§ **Problems to work on**:
**A.** In the Prometheus and Grafana monitoring text, what is the example of a critical alert?
**B.** Please write out the Prometheus and Grafana monitoring text again, beginning at the words "Suppress alerts based" and stopping after "Memory Consumption.", and substitute "alerting rules" for "alert rules".

§ **Text passage**:
=====
Use case: Monitoring and alerting for system health with Prometheus and Grafana

In this use case, we focus on monitoring the system’s CPU, memory, and disk usage as part of a monitoring setup. This example is based on the Grafana Prometheus Alerting Demo, which collects and visualizes system metrics via Prometheus and Grafana.

Your team is responsible for ensuring the health of your servers, and you want to leverage advanced alerting features in Grafana to:

Set who should receive an alert notification based on query value.
Suppress alerts based on query value.
Integrate alert rules into visualizations for better context.

Scenario

In the provided demo setup, you’re monitoring:

CPU Usage.
Memory Consumption.

You have a mixture of critical alerts (e.g., CPU usage over 75%) and warning alerts (e.g., memory usage over 60%).

At times, you also have scheduled maintenance windows, where you might temporarily suppress certain alerts during planned downtime.
=====
§ **Entries**:
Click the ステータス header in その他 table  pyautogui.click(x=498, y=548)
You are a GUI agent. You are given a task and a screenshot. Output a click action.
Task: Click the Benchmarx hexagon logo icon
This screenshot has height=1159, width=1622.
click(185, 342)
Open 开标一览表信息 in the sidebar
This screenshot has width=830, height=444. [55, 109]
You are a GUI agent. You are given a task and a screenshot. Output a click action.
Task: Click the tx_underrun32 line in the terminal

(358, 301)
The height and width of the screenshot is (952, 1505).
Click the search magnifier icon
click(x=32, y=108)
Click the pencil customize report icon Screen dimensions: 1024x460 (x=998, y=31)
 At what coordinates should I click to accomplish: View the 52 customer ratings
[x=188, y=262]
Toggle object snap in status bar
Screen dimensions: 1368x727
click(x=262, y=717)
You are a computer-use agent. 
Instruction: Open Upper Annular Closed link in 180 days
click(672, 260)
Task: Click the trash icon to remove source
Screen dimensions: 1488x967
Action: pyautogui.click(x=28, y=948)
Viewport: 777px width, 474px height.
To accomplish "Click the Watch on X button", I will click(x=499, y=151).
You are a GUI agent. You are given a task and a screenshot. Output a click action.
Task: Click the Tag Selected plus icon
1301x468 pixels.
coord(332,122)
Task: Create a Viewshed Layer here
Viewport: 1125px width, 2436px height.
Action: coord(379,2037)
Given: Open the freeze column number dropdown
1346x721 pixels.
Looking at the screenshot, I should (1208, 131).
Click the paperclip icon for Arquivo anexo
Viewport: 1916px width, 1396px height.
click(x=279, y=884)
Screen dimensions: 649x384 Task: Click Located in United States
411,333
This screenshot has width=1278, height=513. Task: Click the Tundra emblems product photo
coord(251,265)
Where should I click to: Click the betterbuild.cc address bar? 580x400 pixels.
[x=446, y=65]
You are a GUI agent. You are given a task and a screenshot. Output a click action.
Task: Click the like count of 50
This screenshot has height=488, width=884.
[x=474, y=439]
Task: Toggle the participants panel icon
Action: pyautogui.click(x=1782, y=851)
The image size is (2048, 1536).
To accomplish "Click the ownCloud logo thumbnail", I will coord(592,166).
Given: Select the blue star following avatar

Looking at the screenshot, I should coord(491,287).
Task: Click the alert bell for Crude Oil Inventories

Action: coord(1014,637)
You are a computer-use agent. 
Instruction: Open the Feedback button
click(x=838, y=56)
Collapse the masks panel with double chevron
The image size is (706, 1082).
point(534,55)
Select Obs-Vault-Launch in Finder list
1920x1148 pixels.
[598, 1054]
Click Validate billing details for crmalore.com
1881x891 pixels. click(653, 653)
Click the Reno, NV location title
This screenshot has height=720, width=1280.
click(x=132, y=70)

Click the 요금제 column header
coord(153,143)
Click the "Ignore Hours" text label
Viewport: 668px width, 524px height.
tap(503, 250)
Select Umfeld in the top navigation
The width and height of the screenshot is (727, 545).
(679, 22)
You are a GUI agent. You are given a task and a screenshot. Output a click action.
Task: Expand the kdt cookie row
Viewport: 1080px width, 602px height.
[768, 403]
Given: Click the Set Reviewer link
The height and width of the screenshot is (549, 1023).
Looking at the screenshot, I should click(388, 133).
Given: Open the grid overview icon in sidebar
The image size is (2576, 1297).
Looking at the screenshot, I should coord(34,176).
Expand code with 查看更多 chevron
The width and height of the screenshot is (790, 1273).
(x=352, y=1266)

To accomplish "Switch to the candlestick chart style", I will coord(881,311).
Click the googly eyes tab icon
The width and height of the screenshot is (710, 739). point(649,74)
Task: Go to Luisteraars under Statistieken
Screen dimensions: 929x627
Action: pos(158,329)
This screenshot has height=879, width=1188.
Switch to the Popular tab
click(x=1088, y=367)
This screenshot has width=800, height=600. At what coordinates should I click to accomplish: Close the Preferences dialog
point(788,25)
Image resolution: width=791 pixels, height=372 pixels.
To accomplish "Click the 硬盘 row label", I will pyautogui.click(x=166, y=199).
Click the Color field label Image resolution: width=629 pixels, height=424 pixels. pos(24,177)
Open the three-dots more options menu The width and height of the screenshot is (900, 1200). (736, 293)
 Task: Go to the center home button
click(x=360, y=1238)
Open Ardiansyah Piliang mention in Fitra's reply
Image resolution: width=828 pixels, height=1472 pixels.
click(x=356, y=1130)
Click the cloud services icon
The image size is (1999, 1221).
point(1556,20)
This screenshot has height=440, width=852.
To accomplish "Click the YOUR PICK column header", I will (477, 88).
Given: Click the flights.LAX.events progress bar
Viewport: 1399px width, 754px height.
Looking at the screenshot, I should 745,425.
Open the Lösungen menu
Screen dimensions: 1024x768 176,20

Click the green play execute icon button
=====
§ **Outputs for the tasks**:
**A.** CPU usage over 75%

**B.**
Suppress alerts based on query value.
Integrate alerting rules into visualizations for better context.

Scenario

In the provided demo setup, you’re monitoring:

CPU Usage.
Memory Consumption.